• [Exercise requirements]: Using the records below, transcribe word for word the stretch from the line that contains "This screenshot has width=210, height=100." through the line that contains "Task: Click the 您所在部门及职务 input field", both end lines included, and nothing else.

• [Working data]:

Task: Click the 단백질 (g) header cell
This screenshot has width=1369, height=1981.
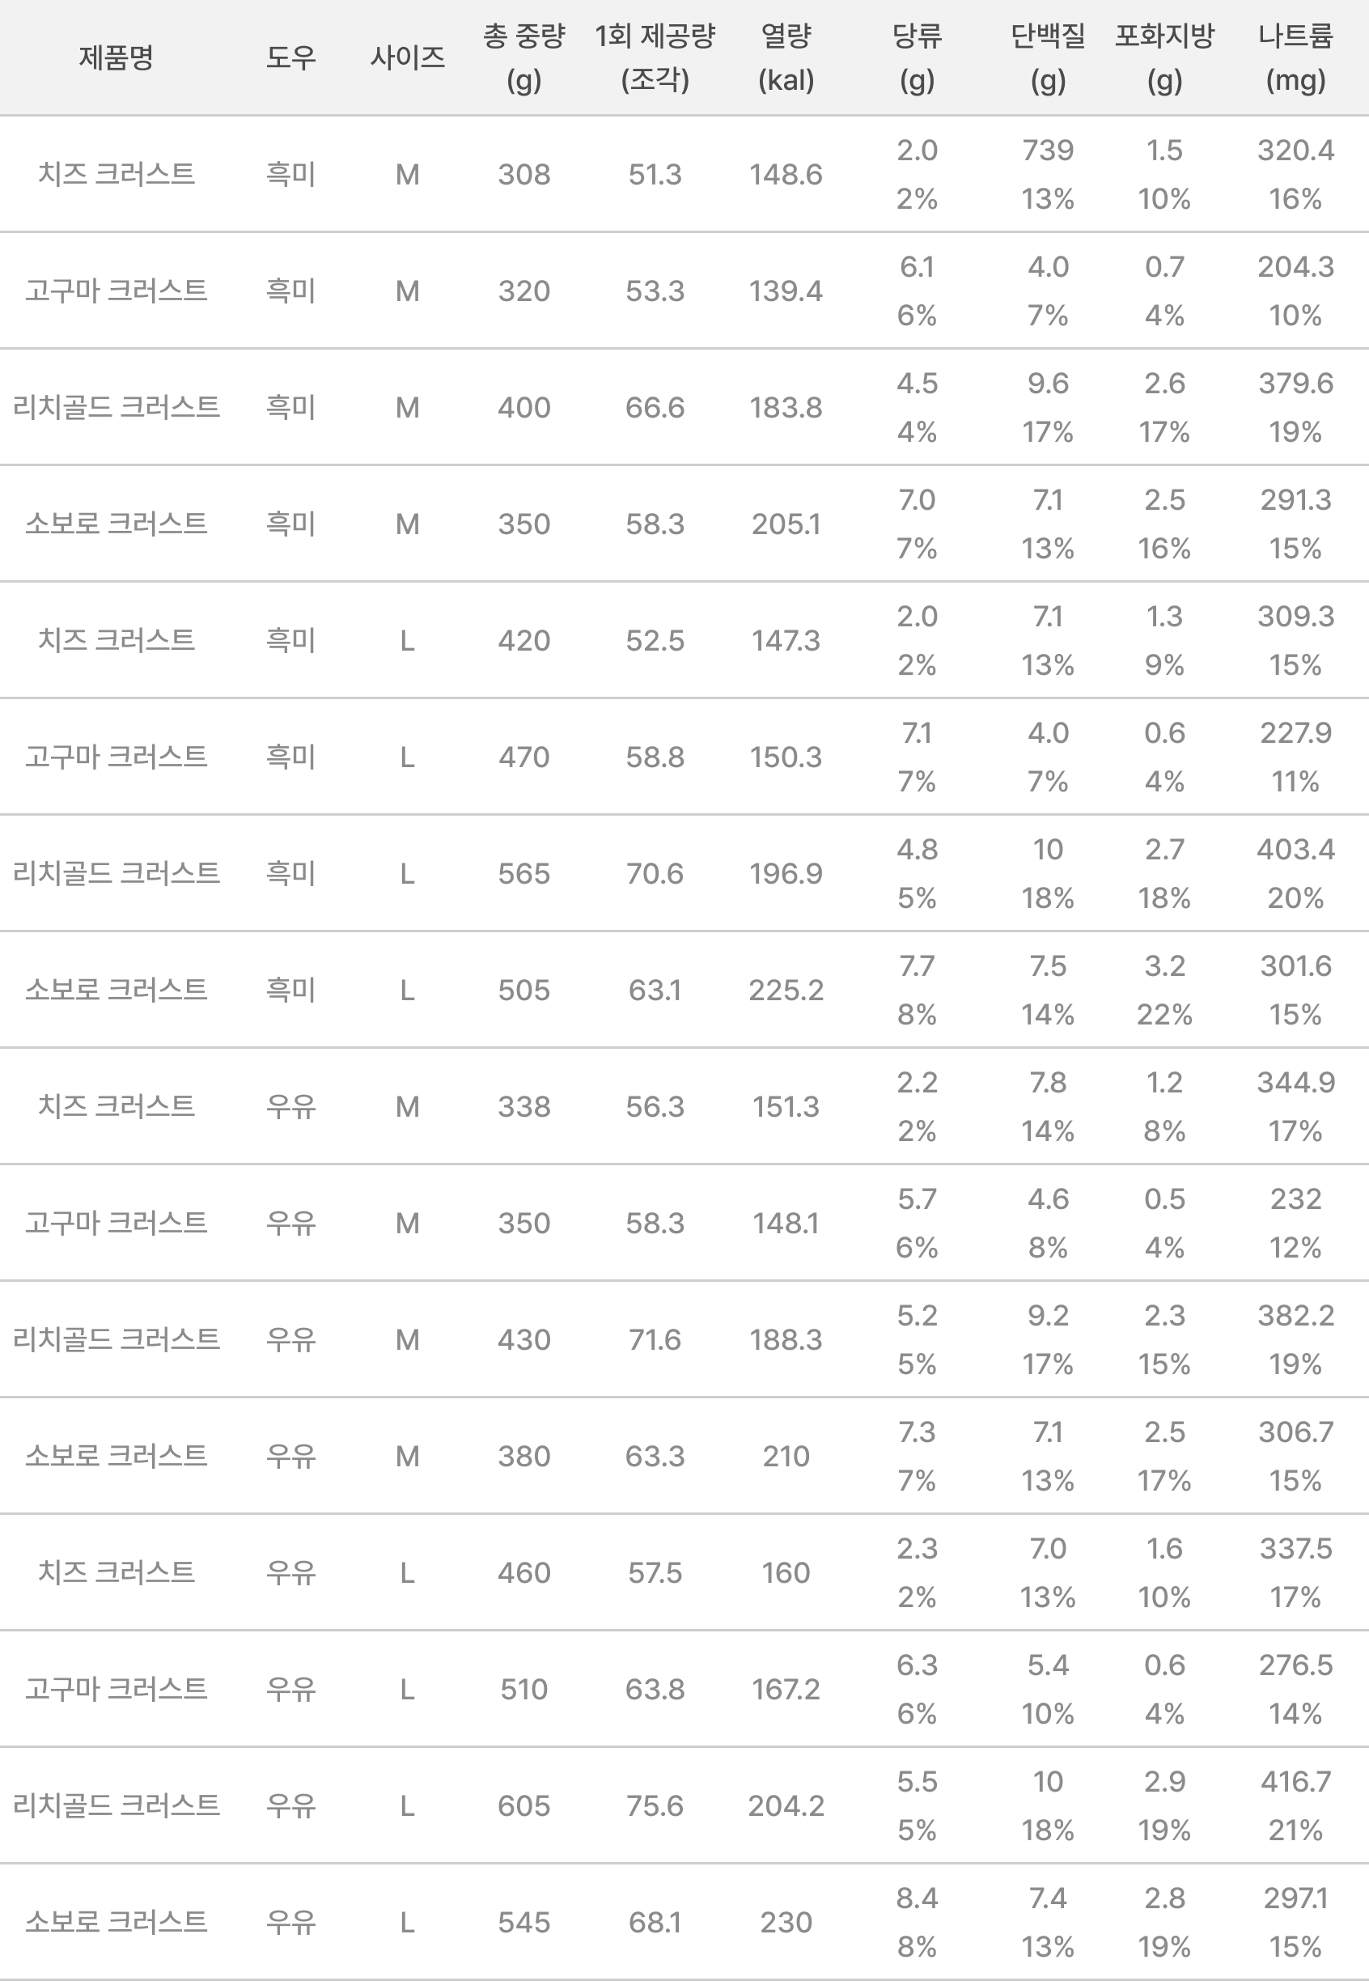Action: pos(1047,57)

---

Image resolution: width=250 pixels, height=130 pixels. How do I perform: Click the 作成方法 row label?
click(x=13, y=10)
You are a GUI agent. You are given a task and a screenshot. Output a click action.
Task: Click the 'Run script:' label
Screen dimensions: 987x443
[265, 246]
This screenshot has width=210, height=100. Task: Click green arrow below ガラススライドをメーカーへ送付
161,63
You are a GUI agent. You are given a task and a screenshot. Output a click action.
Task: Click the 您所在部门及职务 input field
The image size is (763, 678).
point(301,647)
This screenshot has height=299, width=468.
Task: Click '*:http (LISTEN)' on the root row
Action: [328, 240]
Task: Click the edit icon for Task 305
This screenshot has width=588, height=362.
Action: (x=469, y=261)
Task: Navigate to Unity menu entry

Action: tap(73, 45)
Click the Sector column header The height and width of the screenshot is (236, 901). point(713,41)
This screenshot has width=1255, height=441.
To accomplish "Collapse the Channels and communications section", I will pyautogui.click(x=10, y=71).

---

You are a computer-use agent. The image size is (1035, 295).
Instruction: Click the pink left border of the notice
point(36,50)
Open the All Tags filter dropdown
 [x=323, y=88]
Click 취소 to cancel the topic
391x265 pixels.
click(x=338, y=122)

• [Written response]:
This screenshot has width=210, height=100. Task: Click green arrow below ガラススライドをメーカーへ送付
161,63
You are a GUI agent. You are given a task and a screenshot. Output a click action.
Task: Click the 您所在部门及职务 input field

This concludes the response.